Good evening, Patriot community,
We are writing to share with you the latest updates in what has been a hectic week for our school district. You have probably all seen the news of quarantines, special sessions, lawsuits, and injunctions, and this email is intended to bring you up-to-date with the latest information and answer many of the questions that have been asked.
Through everything that is happening, it is important to note that less than 1.5% of our 4,400 students and staff have tested positive for Covid-19 over the past two weeks. Additionally, more than 5 dozen students (and almost 2 dozen staff) have avoided quarantine by being vaccinated. This tells us that the protocols can work. We believe that if we all follow the guidance of experts, and if we are given the tools to protect students, we can provide an effective education for our students in a safe way.
The latest development came earlier today in the form of a preliminary injunction issued by an Arkansas judge that blocks the enforcement of a state law that denies local districts the authority to enact mask requirements. This was in response to a lawsuit filed by the Marion School District, Little Rock schools, and two Little Rock parents. The ruling is expected to be appealed to the Arkansas Supreme Court, and it could take several weeks before the matter is resolved. But in the meantime, it appears that local districts again have the power to use this tool to protect their students. We will be spending the coming days visiting with our lawyers to determine what this means for Marion. We will work with our school board to enact a policy that makes sense for our students. We are committed to creating a safe environment for learning.

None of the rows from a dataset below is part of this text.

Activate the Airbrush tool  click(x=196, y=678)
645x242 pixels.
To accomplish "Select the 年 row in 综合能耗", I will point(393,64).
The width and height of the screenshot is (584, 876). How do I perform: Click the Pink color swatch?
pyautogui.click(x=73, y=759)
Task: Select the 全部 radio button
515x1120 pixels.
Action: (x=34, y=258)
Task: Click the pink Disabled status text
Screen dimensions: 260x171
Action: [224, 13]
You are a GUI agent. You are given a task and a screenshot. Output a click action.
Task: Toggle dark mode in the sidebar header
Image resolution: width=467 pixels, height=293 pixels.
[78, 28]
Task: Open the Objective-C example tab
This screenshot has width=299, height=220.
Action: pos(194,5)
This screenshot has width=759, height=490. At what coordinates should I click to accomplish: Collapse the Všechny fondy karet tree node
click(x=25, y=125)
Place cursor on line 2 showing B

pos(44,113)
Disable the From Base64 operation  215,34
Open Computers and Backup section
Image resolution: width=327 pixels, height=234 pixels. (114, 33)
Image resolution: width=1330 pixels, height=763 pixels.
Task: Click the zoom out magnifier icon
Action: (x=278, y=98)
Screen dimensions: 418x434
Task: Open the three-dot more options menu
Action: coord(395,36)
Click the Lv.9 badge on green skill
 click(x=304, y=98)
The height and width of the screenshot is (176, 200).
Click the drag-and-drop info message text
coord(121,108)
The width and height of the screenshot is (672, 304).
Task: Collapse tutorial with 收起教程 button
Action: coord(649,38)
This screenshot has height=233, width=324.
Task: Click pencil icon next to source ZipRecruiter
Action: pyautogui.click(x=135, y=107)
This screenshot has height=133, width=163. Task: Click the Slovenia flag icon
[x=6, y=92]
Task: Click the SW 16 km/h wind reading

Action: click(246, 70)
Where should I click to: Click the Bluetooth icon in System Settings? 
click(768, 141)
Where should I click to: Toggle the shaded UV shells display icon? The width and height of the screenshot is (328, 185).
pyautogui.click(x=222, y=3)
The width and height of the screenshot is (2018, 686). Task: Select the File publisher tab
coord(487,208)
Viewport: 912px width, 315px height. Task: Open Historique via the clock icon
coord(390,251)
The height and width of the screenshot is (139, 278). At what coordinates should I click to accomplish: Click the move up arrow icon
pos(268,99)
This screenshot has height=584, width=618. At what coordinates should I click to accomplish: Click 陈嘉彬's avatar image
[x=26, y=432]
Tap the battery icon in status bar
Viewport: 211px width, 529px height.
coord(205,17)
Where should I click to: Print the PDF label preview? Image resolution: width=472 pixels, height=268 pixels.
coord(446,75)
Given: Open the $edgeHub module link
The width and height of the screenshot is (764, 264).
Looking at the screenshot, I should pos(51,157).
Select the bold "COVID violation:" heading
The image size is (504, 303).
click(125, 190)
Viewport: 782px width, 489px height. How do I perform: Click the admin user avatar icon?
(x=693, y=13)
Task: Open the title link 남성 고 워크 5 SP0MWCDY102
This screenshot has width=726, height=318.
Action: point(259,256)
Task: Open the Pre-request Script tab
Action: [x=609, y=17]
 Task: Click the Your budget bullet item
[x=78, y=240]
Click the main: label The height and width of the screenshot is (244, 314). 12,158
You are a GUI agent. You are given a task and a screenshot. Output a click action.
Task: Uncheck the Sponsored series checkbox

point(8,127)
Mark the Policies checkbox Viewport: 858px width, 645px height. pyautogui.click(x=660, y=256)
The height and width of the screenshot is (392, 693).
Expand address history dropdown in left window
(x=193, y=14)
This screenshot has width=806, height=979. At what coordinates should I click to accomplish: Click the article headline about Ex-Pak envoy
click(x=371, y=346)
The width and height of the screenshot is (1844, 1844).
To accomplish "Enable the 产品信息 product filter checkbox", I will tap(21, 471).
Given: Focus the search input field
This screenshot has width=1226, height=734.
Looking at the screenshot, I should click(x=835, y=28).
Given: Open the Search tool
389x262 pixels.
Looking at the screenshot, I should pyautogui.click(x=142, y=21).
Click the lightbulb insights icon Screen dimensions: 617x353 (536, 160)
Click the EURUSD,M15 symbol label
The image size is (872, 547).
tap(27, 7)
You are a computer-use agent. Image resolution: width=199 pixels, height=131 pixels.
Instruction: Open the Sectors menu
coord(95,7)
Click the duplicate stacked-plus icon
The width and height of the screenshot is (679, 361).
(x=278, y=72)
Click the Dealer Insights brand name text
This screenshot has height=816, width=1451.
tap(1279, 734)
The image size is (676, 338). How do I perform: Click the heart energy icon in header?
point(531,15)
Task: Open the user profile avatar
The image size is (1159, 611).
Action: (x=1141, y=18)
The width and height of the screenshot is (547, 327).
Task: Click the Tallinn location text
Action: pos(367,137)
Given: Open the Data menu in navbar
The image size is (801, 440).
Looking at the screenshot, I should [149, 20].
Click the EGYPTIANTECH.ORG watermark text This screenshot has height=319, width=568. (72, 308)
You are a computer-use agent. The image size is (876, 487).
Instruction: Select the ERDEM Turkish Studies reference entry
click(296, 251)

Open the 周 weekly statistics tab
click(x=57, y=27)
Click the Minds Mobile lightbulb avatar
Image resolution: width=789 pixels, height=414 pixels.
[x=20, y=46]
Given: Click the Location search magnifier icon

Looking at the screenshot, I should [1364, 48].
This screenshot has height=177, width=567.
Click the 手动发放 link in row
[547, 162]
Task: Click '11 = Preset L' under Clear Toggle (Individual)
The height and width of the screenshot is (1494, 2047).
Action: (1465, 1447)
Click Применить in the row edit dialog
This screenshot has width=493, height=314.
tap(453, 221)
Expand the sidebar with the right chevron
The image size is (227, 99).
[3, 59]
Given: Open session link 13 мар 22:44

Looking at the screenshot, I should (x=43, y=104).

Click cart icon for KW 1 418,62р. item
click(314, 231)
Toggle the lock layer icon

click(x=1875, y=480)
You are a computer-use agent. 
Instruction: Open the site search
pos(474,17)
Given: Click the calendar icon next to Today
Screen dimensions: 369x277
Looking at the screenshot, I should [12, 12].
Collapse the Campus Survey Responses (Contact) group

We will keep you posted as more information becomes available. Until then, please see below for helpful information regarding some of the ongoing questions that many have asked. Also included below is a timeline of events to provide greater clarity of current events.
How serious is the Covid-19 threat at this time?
Very serious. New cases in Arkansas are at their highest levels since last January. The recent rise in cases is largely attributable to the Delta variant, which is much more contagious than the original strain, and far more likely to impact children. Earlier this week, an 11-year-old girl from West Memphis passed away from Covid-19 complications.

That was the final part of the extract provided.